Anadolu tekrar karışıklıklar içine düştü. Muzaffereddin Yavlak Arslan bu iç
karışıklıklar sırasında öldü. Yerine geçen oğlu Mahmud, Çobanoğulları
Beyliği’nin son emîridir. Beylik dönemi uzun sürmemekle birlikte onun zamanında
Bizans topraklarına akınlar yapılmış ve Sakarya nehrinin batı tarafındaki bazı
yerler fethedilmiştir.
Mahmud Bey’in Türk dünyasının ünlü mizah
ustası Nasreddin Hoca ile aynı kişi olduğuna dair iddialar vardır. Çünkü
1284-1291 yılları arsında Selçuklularda müstevfilik (maliye bakanlığı)
görevinde bulunan Hoca Nasreddin adlı şahıs Kırşehir, Aksaray, Konya ve
çevrelerindeki çalışmaları sırasında iyi huyu ve tatlı dili sayesinde
Moğolların katliam ve zulümlerini durdurmuş, halkın sıkıntılarını hızlı bir
şekilde çözmüş, adaletli bir vergi sistemi uygulamış ve İlhanlıların Anadolu
valilerinden Samagar Noyan ve Geyhatu’nun gözüne girmeyi başarmıştır.
Dolayısıyla Hoca Nasreddin ile Nasreddin Hoca tipi birebir örtüşmektedir.
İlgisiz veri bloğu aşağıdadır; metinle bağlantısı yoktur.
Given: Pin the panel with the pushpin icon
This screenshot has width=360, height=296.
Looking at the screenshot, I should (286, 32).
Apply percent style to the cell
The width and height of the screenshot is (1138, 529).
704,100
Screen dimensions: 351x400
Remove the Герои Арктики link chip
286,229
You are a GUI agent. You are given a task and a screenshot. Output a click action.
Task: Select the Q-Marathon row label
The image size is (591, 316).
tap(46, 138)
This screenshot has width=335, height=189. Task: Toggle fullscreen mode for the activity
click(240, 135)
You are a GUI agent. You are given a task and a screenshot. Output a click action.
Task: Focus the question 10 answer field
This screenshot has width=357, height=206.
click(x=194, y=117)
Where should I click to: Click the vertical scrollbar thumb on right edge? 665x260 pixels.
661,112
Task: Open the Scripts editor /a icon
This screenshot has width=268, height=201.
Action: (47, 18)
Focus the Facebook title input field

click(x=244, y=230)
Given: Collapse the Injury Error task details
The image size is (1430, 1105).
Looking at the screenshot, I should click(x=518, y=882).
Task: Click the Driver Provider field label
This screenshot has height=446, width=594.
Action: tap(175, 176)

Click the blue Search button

Hoca
Nasreddin’in babası ise Selçukname adlı kaynakta Yavlak Arslan olarak
gösterilmiştir. Dolayısıyla Çobanoğulları hükümdarı Yavlak Arslan oğlu
Nasıreddin Mahmud ile Selçuklu hizmetinde bir süre maliye bakanlığı yapmış
bulunan Hoca Nasıreddin (Nasreddin Hoca) muhtemelen aynı kişidir.[18]
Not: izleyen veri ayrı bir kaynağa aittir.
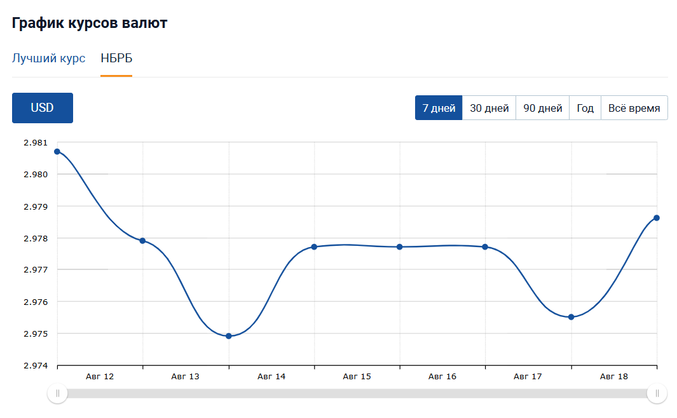
Task: Click the last data point near 2.9786
Action: (657, 218)

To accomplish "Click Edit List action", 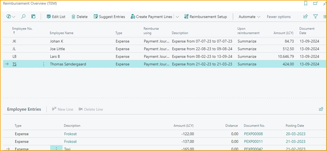I will 56,17.
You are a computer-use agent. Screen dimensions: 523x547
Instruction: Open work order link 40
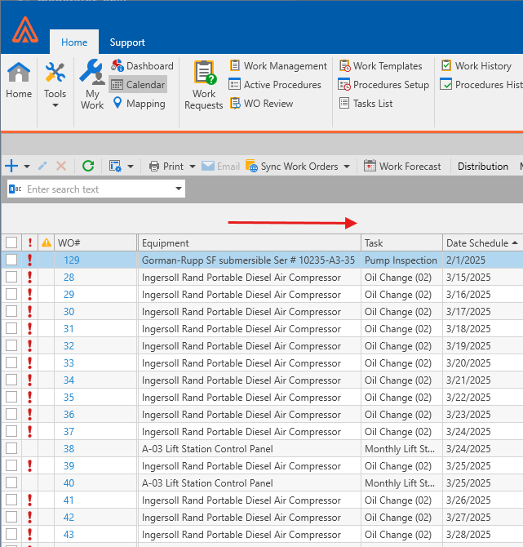point(69,483)
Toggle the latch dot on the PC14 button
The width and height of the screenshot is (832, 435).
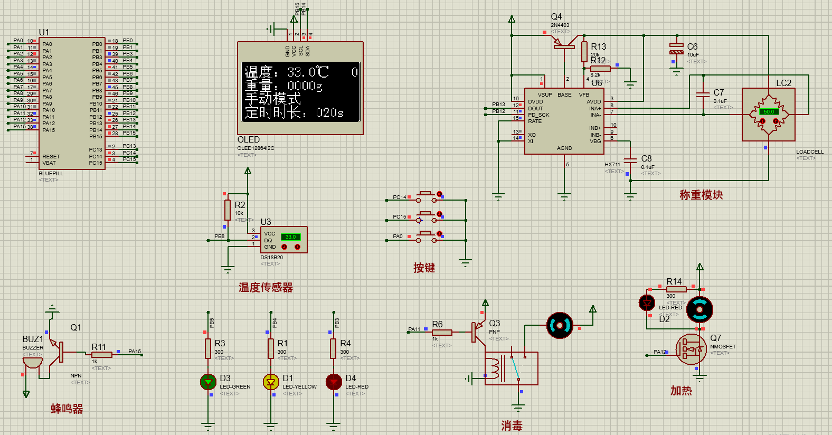point(439,194)
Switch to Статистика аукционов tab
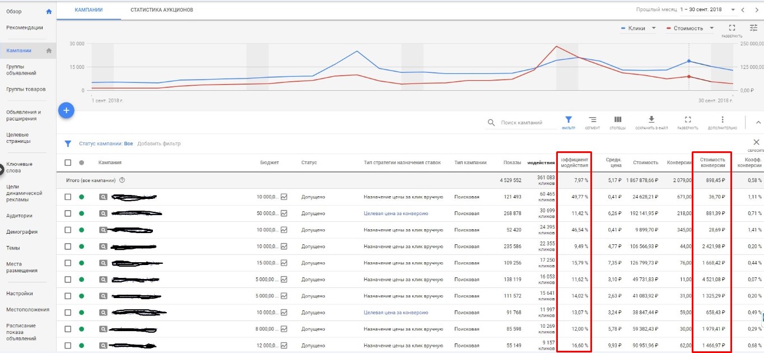This screenshot has width=764, height=353. point(162,10)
O sıralarda Osman Bey’den daha nüfuzlu bir
durumda olduğu anlaşılan Emîr Mahmud’un Candaroğlu Süleyman tarafından mağlûp
edilmesinden (1309) sonra Çobanoğulları Beyliği sona erdi ve yerini
Candaroğulları aldı.[19]
Çoban Oğulları Beyliği’nde İlim ve Sanat
Bu emîrlerin âlim ve sanatkârlara
gösterdikleri yakınlık Orta Asya, İran ve Irak taraflarından birçok ilim adamı,
mütefekkir ve sanatkârın Kastamonu’ya gelmesine sebep oldu. Bunlar
Çobanoğulları beyleri için eserler kaleme aldılar. Adına en çok eser yazılan
emîr, Muzaffereddin Yavlak Arslan’dır. Nitekim Anadolu’da uzunca bir süre
müderrislik ve baş kadılık görevlerinde bulunan, astronomi, fizik, felsefe ve
coğrafya alanında ün kazanmış büyük âlim Kutbüddîn-i
Şîrâzî Kastamonu’ya gelerek yazdığı İhtiyârât-ı
Muzafferî adlı astronomi kitabını ona ithaf etmiştir (Ayasofya Ktp., nr.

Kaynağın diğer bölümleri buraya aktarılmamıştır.